Epistemic status: this is not my field. I am unfamiliar with any research in it beyond what I've seen on LW. These are the best ideas I could come up with when stopping to think about the problem, and aren't things I've seen on LW, but I don't imagine that they're original and I would hope that e.g. MIRI has already thought about them. If there are layman-accessible arguments explaining why these ideas are stupid, I'd appreciate hearing them; if e.g. MIRI has already looked into these ideas and written papers about them, I'd appreciate links.
Safe Testing Spaces via Extremely High Discount Rates.
Hyperbolic discounting is unstable under self-modification. If you are an agent that values 1 unit of utility at time T as follows:
Current time: 1
Current time + 1: 0.1
Current time + 2: 0.09
and you are faced with a choice between 1 unit of utility at time T+1 or 5 units of utility at time T+2, you would currently prefer the 5 units at time T+2, but your T+1-self will predictably prefer the 1 unit at time T+1. You will therefore be incentivized to modify your future self to remove this hyperbolic discounting. If you are an AI, and capable of self-modification, and we give you a hyperbolic discount curve, you will self-modify to remove that.

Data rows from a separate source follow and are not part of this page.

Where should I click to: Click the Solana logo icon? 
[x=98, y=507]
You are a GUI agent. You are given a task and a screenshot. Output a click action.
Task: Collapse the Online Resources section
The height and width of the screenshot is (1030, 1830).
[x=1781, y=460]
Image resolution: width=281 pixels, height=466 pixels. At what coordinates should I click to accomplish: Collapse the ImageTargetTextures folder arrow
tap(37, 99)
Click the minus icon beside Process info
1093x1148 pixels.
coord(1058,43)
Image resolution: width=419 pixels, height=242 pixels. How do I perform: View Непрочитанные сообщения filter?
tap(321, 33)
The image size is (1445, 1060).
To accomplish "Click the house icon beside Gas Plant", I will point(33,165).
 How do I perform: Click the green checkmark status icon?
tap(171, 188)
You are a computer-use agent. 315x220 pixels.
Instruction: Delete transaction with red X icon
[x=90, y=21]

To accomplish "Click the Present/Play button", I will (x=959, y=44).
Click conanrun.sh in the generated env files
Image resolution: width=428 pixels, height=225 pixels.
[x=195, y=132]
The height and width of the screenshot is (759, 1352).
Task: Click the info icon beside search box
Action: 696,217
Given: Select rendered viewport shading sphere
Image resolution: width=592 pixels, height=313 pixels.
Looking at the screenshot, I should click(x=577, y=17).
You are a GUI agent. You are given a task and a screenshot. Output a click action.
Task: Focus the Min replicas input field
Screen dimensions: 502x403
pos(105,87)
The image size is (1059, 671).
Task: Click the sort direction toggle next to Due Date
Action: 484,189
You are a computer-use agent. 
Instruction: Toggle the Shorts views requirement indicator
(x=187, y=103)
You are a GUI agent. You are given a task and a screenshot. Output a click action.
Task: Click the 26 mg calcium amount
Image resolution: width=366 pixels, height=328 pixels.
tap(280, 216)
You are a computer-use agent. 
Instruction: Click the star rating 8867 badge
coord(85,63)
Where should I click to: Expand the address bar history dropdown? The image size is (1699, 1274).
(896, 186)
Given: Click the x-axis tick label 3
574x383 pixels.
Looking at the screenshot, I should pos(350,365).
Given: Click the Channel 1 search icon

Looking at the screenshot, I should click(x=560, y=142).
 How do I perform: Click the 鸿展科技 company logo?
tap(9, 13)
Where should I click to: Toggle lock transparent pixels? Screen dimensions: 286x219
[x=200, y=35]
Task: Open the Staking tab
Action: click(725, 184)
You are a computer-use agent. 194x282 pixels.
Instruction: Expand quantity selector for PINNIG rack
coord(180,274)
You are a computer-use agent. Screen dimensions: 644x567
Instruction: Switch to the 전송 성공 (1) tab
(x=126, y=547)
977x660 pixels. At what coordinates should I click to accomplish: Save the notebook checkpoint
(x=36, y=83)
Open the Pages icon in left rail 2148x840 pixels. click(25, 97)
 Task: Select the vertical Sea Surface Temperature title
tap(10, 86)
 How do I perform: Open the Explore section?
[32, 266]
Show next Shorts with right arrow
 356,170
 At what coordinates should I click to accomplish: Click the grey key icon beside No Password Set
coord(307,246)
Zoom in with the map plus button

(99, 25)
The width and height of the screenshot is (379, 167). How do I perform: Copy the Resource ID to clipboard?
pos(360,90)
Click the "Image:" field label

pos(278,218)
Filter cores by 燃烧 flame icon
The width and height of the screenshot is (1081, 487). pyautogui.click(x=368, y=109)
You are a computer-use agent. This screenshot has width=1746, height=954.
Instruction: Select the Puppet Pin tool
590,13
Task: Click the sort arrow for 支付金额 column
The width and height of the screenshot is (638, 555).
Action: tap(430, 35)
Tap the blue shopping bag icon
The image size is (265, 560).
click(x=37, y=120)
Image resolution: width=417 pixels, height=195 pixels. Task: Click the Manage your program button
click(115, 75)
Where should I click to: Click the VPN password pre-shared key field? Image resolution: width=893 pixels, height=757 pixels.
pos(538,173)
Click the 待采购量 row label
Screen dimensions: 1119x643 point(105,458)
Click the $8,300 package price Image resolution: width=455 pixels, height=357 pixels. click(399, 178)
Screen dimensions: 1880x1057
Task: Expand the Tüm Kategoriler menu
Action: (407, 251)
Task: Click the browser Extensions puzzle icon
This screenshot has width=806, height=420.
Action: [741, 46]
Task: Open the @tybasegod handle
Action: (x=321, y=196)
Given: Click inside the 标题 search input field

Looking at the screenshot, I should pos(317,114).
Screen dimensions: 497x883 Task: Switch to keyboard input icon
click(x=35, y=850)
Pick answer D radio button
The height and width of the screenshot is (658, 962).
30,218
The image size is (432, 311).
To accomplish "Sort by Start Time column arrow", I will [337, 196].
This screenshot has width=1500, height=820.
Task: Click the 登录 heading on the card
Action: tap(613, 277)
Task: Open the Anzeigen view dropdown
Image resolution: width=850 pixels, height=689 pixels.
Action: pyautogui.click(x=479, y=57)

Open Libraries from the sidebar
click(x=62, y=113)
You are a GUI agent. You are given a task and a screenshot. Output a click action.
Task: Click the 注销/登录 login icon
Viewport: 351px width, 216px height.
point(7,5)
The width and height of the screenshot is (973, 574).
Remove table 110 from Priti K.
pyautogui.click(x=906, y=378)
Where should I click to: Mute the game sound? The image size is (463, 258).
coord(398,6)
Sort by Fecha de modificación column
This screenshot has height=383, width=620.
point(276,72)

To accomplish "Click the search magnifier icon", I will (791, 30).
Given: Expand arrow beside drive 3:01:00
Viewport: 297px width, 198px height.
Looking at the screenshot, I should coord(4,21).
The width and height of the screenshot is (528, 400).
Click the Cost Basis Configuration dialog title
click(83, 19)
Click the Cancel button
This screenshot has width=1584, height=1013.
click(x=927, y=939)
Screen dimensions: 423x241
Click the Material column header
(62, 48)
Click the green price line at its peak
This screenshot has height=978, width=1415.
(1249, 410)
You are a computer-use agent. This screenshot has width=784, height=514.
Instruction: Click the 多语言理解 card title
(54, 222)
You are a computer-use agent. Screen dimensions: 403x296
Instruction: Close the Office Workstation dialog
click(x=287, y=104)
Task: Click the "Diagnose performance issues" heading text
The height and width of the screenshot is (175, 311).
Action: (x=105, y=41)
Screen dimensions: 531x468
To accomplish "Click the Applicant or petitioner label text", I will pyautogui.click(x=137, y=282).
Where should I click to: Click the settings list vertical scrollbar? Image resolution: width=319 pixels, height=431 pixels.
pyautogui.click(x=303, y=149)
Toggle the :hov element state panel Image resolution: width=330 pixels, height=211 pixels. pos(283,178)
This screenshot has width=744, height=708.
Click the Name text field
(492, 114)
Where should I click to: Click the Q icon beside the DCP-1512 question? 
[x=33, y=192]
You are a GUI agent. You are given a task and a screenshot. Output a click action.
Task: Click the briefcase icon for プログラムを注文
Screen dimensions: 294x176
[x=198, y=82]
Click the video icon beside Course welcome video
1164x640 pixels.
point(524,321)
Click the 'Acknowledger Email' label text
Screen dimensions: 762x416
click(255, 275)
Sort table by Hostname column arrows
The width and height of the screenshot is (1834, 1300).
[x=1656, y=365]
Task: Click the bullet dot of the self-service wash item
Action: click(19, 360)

Exponential discounting is stable under self-modification. So long as you have a consistent exponential discount rate, a valuation of:
Current time: 1
Current time + 1: (1-e)
Current time + 2: (1-e)^2
is stable under reflection. If you are an AI, and capable of self-modification, and we give you an exponential discount rate, you will retain it.
Suppose that we have a paperclip-making AI in a testing environment. We offer it the opportunity to steal resources and make 10 extra paperclips, in a way that we think our safety precautions should prevent. It does not take that opportunity. Does that mean our safety precautions worked?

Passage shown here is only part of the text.